I remember searching for a JSON library with minimal dependencies a while ago, and came across this:
https://rawgit.com/miloyip/nativejson-benchmark/master/sampl...
The variance in feature set, design and performance is huge across all of them. I ultimately landed on libjson, written in C: https://github.com/vincenthz/libjson
It does a lot for you, but it notably does not build a tree for you and does not try to interpret numbers, which I found perfect for adding to languages with C FFI that have their own collection and number types. It’s also great for partial parsing if you need to do any sort of streaming.
It looks like this one can’t currently do partial parsing, but it looks great if C++ maps/vectors are your target.

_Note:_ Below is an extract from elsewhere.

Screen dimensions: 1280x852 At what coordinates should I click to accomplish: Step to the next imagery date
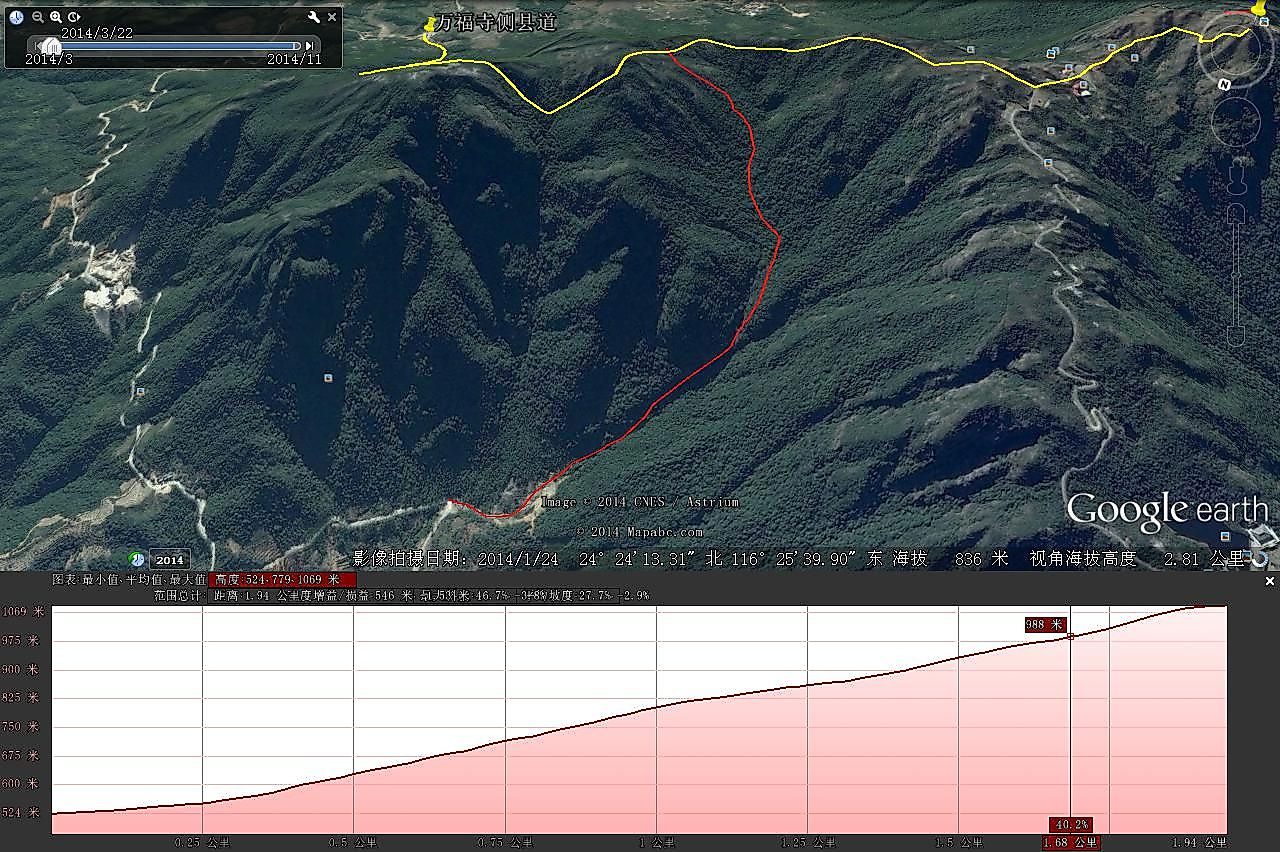310,45
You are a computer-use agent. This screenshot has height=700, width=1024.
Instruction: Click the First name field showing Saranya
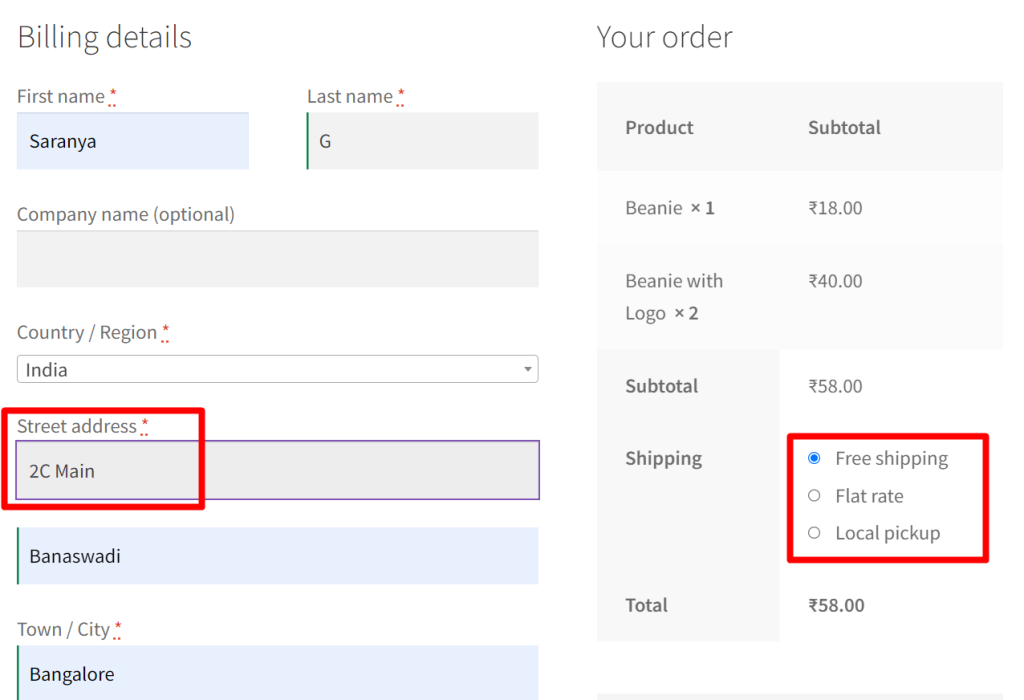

If you want to go extremely lightweight, there’s jsmn: https://github.com/zserge/jsmn
It does no dynamic memory allocation, which is a plus in constrained IoT/embedded applications. But it’s really only a tokenizer. For example, if you want to parse fields out of a map, you have to write your own wrappers to iterate over key/value pairs. Since no data is copied out of the original buffer, all the “tokens” are given as byte offsets and lengths, not null-terminated strings, so you can’t just do printf(“%s”).
If you can’t (or don’t want to) malloc, it gets the job done. Not sure I’d recommend it for other applications though.
I actually evaluated and used jsmn and almost mentioned it in my comment. It was really quite cool, but I believe I couldn’t use it due to the lack of UTF-8 validation. Because UTF-8 validation is in the state machine for libjson, I can actually ignore incomplete UTF-8 escape sequences in incomplete JSON strings when streaming.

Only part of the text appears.